Tough decisions for new government in a volatile geopolitical world

National-led government will face a 'very difficult year to navigate' as the world gets rougher, writes Alan Bollard.

Map of world

Comment: Aotearoa New Zealand has been labelled by The Economist magazine as the smallest, newest, and most isolated ‘real’ country in the world. So, globalisation matters much more to us.

Recent decades of East Asian growth have raised about one billion people from poverty to the middle-classes, a massive achievement. And it has benefited us too, being responsible for most of the growth in our own GDP over the lifetime of most New Zealanders.

Despite all the calls for more value-added, product and market diversification, and supply chain interconnection, our wealth has mainly derived from exporting commodities to East Asia, especially China, delivering favourable terms of trade, and feeding directly into the economic and fiscal resilience that we have seen most recently in our recovery from Covid.

But we know there are problems with globalisation—loss of national and cultural sovereignty, pressure on the environment, uneven distribution of benefits, and this means social licence must be at the forefront of governments’ thinking on trade policy.

The Labour Government has worked to balance our trade interests (largely in East Asia) and our security interests (largely with the Five Eyes countries). But this balancing is going to get a whole lot more difficult for a National government, because the world is getting a lot rougher: the Russian-Ukraine invasion, Chinese-Taiwan tensions, and now Israel-Hamas warfare, are making this a very difficult year to navigate.

We will see continuing pressures on oil prices, on exchange rates, on commodity price and availability, and on other measures of risk.

The US and China are likely to increase pressures on countries like New Zealand to join their political blocs. China’s recent restrictions on Australia are well known. We have been pressured to join the US-led Indo-Pacific Economic Framework, we are now likely being pressured to join a second tier of Aukus, and also perhaps an anti-Hamas coalition. These are pressures that Asean countries have had to balance for years and we should learn from how they manage them.

Christopher Luxon will likely front at the Apec Leaders’ Summit in San Francisco in a month. In the bilateral meetings, he will be pressured by Apec leaders. But hopefully he will give more attention to the plenary meetings where he can continue our support for multilateral pressure against import protection, continue our innovative approaches with other innovative economies (for example, the Digital Economy Partnership Agreement), while keeping pressure on World Trade Organization reform.

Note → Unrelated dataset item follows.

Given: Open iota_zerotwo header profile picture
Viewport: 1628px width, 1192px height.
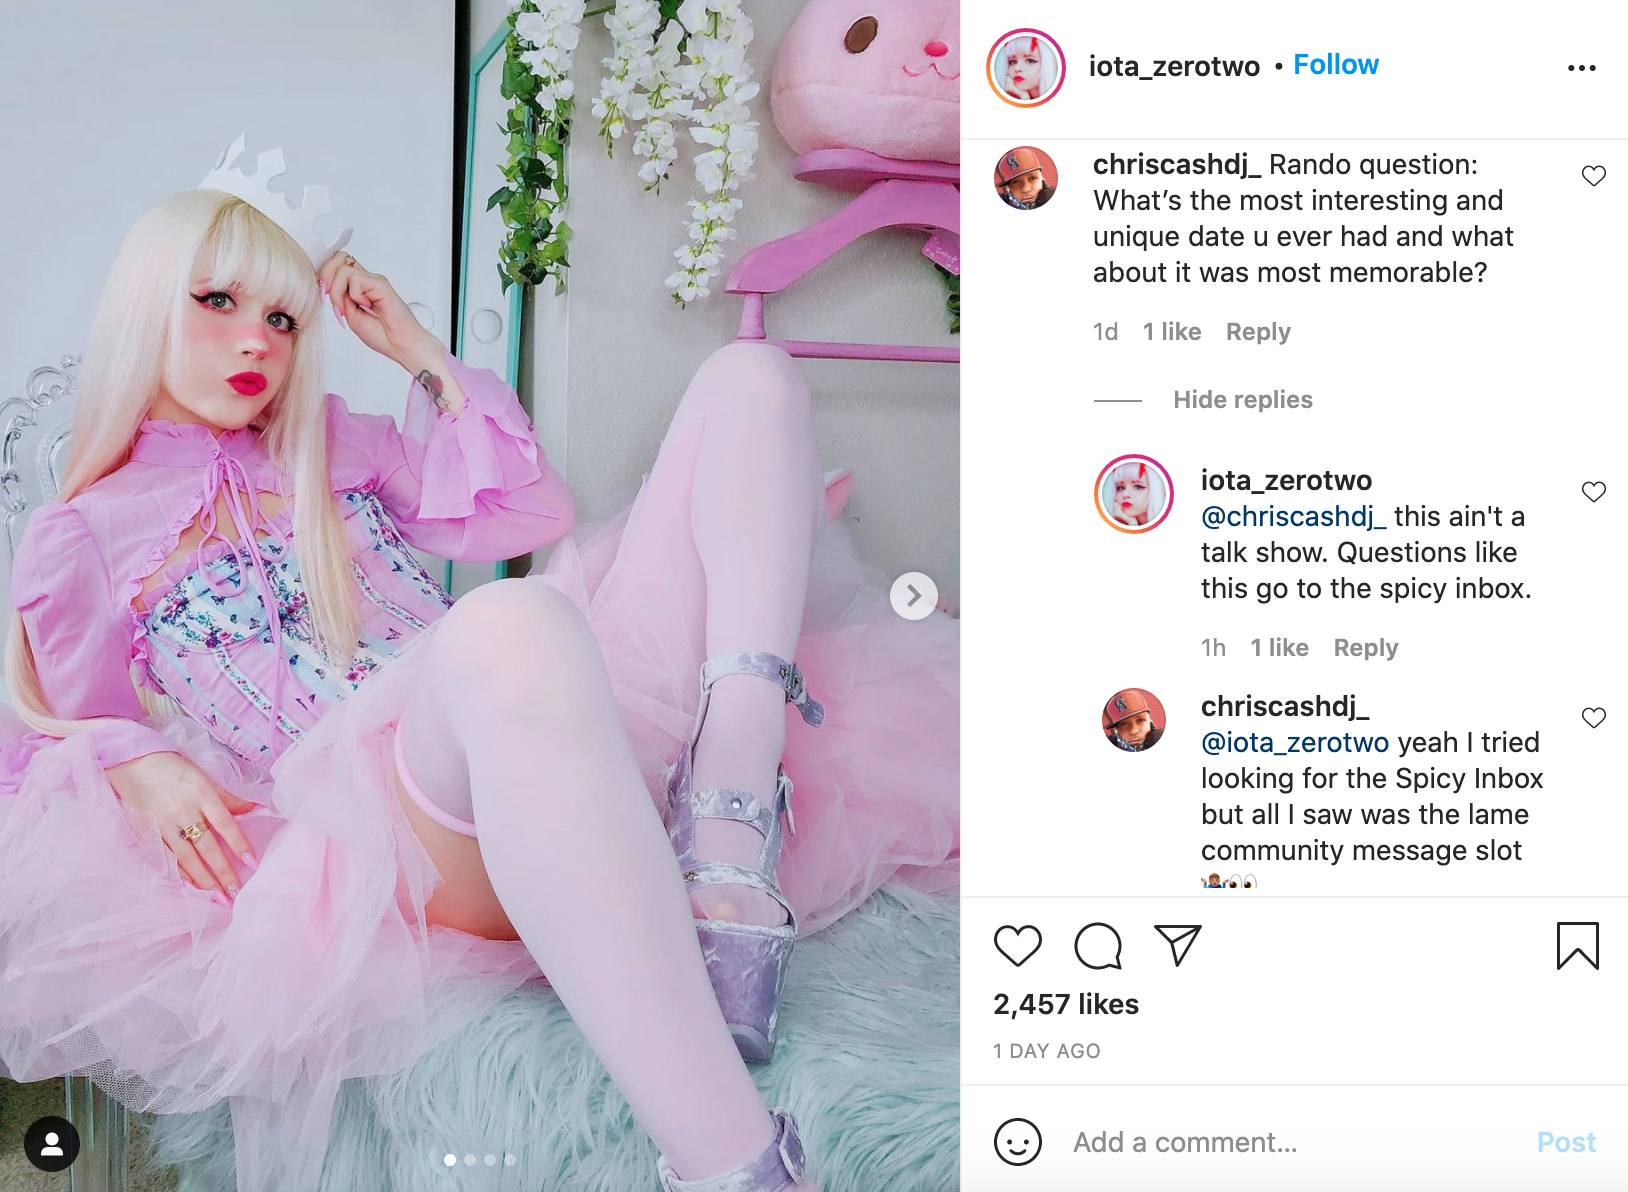Looking at the screenshot, I should 1026,68.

This may not sound exciting but these institutions set the rules of the economic game and have protected us for decades. What is being offered to replace them are more inward-looking policies (which The Economist has called “homeland economics”). The US is absorbed in its domestic political arguments. China is struggling to adapt to a world of slower growth. Whether it is Maga or Made in China 2025, there are tough times ahead and we should resist the calls for a ‘Little Aotearoa’ approach ourselves.

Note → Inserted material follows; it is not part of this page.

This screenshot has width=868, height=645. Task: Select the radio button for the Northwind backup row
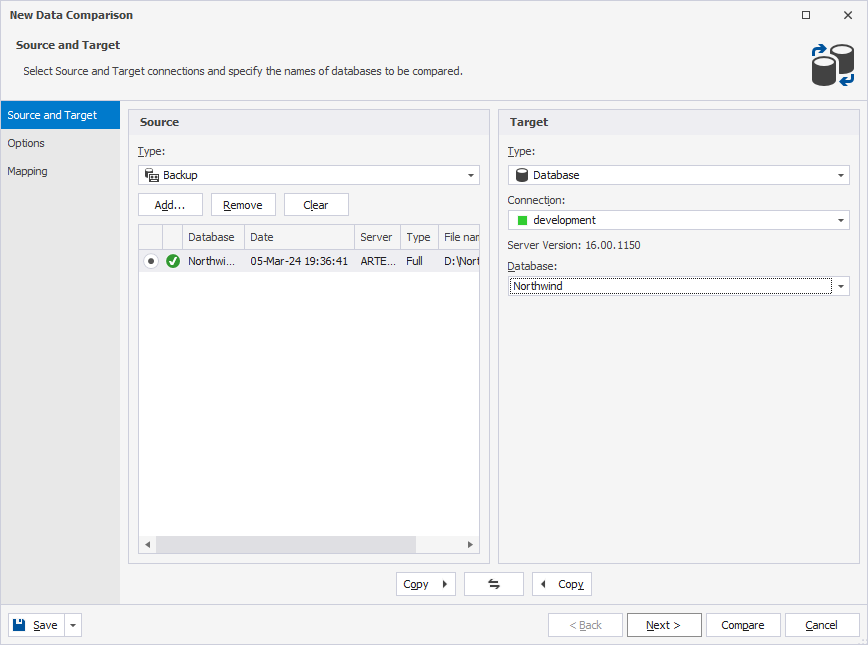coord(152,260)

Increasingly, trade policies must also focus on climate change. Whether it is the fuel of ships or planes, or fuel embedded in the products they carry, international trade involves huge carbon emissions. The EU has already designed a mechanism to tax carbon emissions on imported products (the carbon border adjustment mechanism) and that is only a first step.

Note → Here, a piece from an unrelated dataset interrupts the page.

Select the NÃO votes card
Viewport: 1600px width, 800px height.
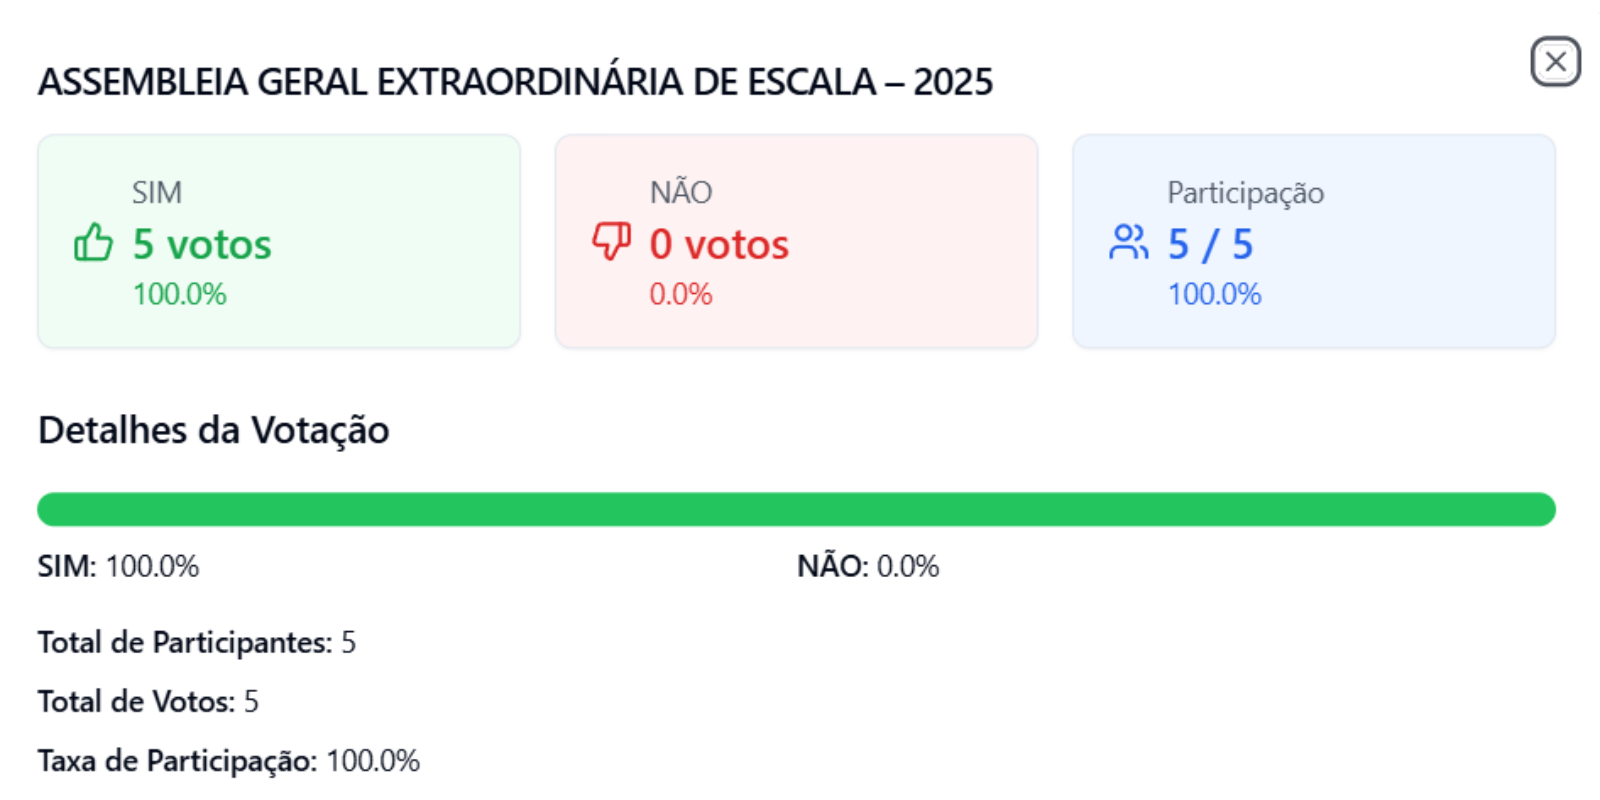[796, 241]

It will not be long before our dairy industry, with its methane and nitrous oxide emissions, attracts opprobrium from overseas consumers and restrictions from overseas regulators. The incoming government needs to take fast action on New Zealand dairy emissions if we are to get ahead of these developments.

New Zealand international aid and refugee migration will also need to be rethought in the face of extreme climatic events. Most of our current concern is with climate disasters in the Pacific Islands. But these will be minor compared with the fragility of life for over a billion people living in the river deltas of South and South-East Asia.

Volatile river flows, saline infiltration, heat damage, irregular monsoons, and uncontrolled flooding all look likely to worsen. They will cause geopolitical tensions (China controls the headwaters of most East Asian rivers) and major refugee displacement. Is our immigration policy fit for future purpose? Could the region’s economic benefits of the past four decades be reversed? Some tough stuff for the new government to think about.

This article was originally published on Newsroom.

Alan Bollard is a professor of practice at Te Herenga Waka—Victoria University of Wellington. He is also chair of the New Zealand Pacific Economic Cooperation Council, chair of the Centres of Asia-Pacific Excellence, and New Zealand governor of the Economic Research Institute for ASEAN and East Asia.